Begin at the line that holds "The image size is (224, 136)." and retype every line through the end of the material, both included. Leave out the pictures.
*** RECORD SET ***
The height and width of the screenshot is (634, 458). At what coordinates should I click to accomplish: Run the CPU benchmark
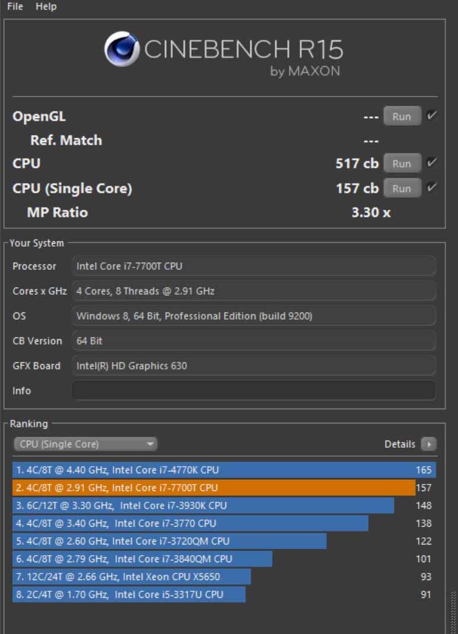402,163
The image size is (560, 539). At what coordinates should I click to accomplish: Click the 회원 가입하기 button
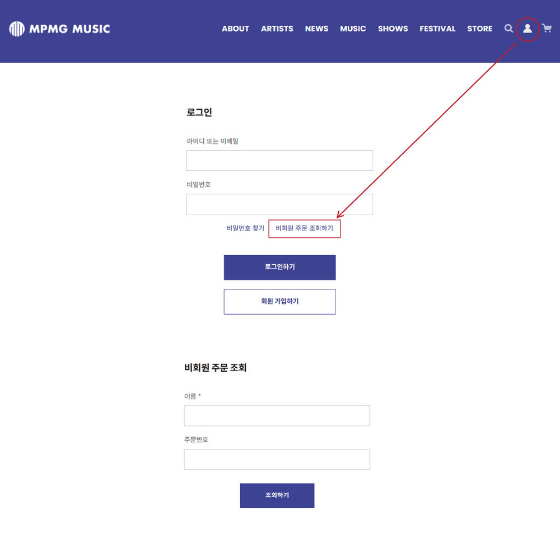point(279,302)
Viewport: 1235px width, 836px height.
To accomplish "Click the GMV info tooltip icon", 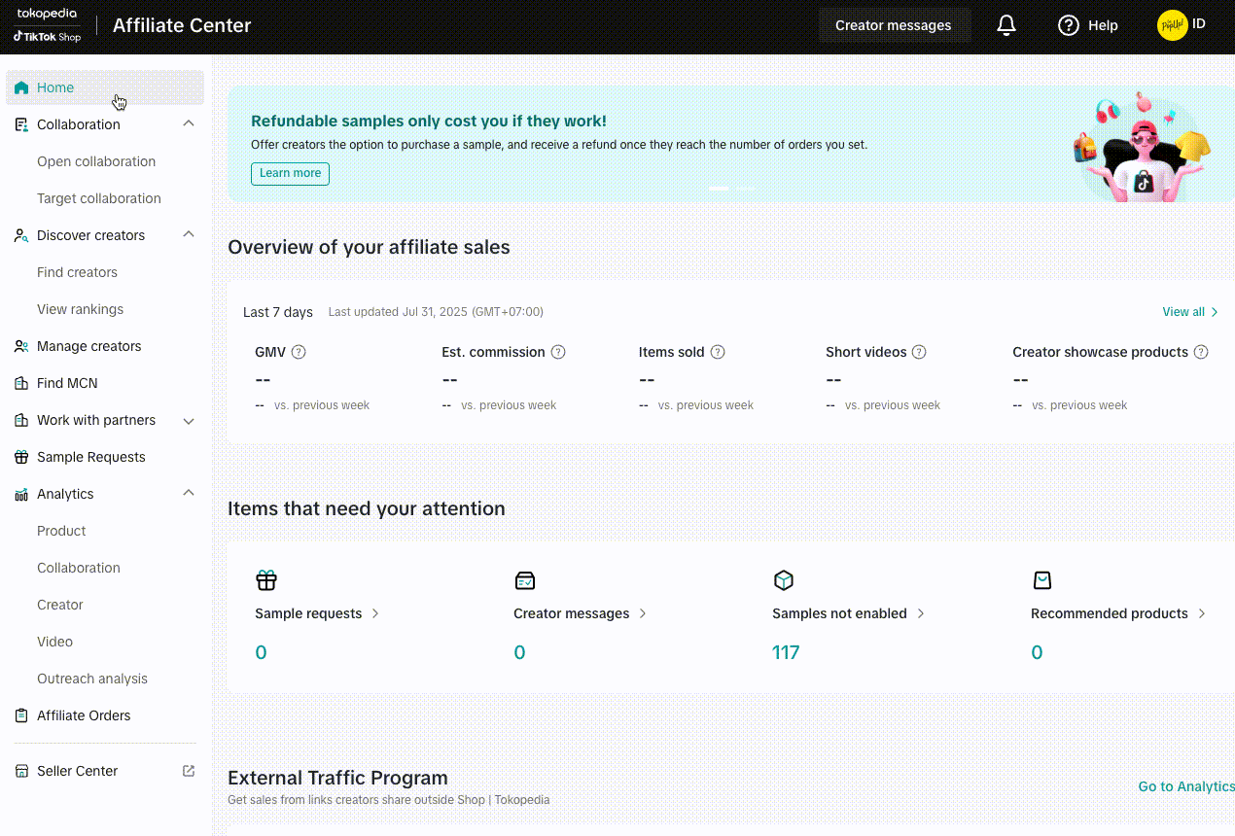I will pos(299,352).
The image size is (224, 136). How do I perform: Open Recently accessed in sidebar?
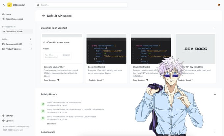pyautogui.click(x=14, y=19)
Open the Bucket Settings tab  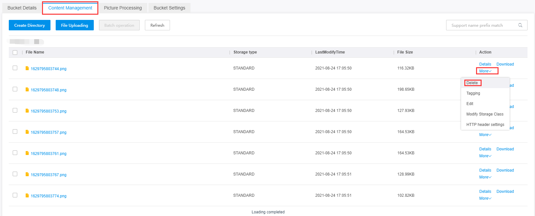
***
EXERCISE OUTPUT —
The image size is (224, 136). How do I perform: Open Recently accessed in sidebar?
pyautogui.click(x=14, y=19)
Open the Bucket Settings tab  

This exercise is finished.